Fig. 4 ps-TA spectra of CuTMPyP4 (500 µM) in the presence of {d(GC)₅}₂ (500 µM, CuTMPyP4 : Nucl = 1 : 20) in buffered D₂O solution following 400 nm excitation. Delays shown at 5, 100, 1000 and 2500 ps.

The TRIR of CuTMPyP4 in the presence of {d(GC)₅}₂ is dominated by strong absorption bands at 1513 and 1632 cm⁻¹ (Fig. 5a). The spectrum observed, which we assign to the CuTMPyP4 triplet state, is similar to that observed for the triplet state of PtTMPyP4 intercalated into {d(GC)₅}₂ (Fig. 5b).²² Thus, it shows the same band at 1513 cm⁻¹, and enhanced pyridinium absorption band (at 1632 cm⁻¹) relative to the CuTMPyP4 bleach at 1643 cm⁻¹ (ΔAbs._(1632/1643) = 3.2 at 50 ps), see Fig. 5a.

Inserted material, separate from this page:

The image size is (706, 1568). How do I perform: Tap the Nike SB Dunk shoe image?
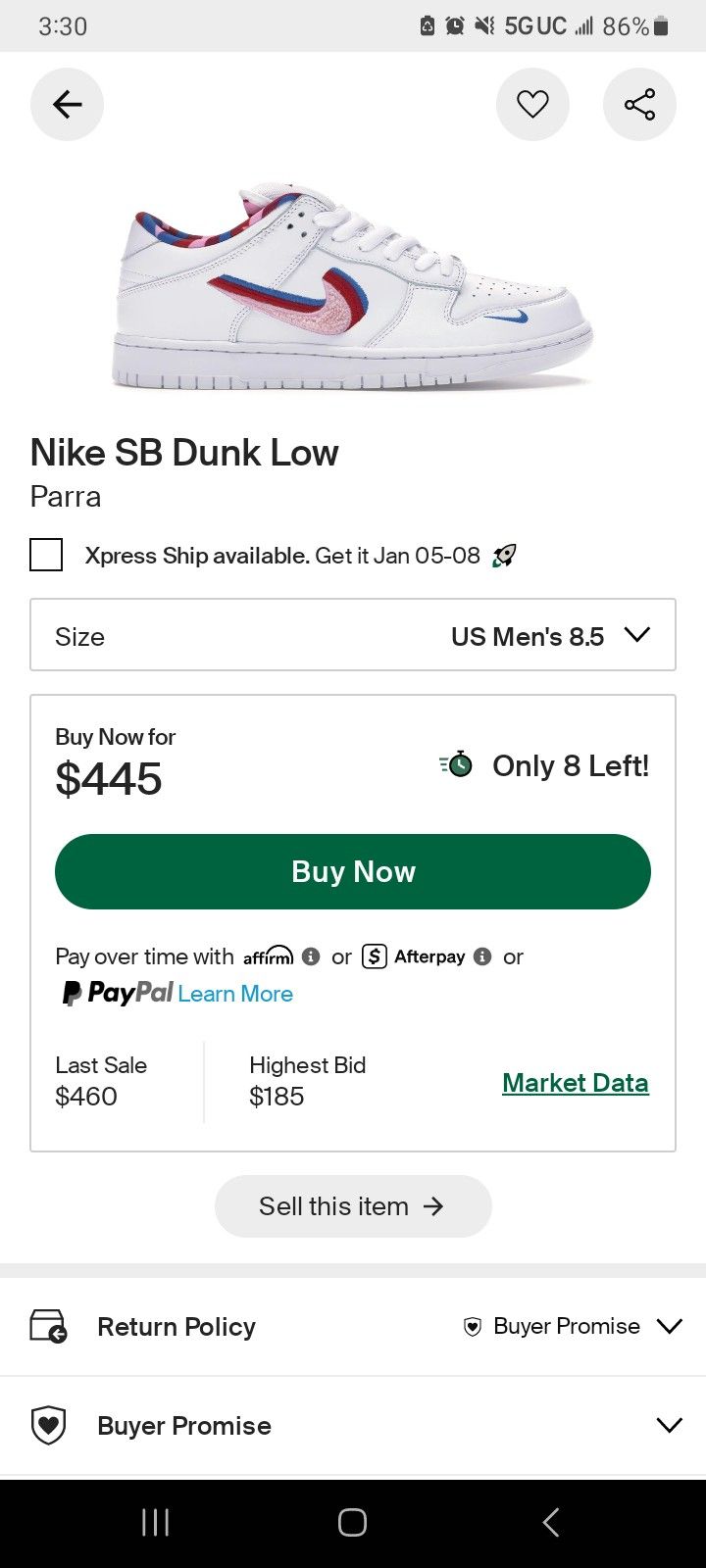click(x=353, y=286)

Fig. 5 TRIR spectra of (a) CuTMPyP4 (500 µM) in the presence of {d(GC)₅}₂ (500 µM, CuTMPyP4 : Nucl = 1 : 20) and (b) PtTMPyP4 (500 µM) in the presence of {d(GC)₅}₂ (500 µM, CuTMPyP4 : Nucl = 1 : 20). Both in D₂O buffer with 400 nm excitation (1 µJ). For ease of comparison absorbance has been scaled for matching intensity of 1632 cm⁻¹ transient. Measurement of the ratios of band intensities at 1632 cm⁻¹ and 1643 cm⁻¹ at 50 ps (ΔAbs._(1632/1643)) is depicted in (a).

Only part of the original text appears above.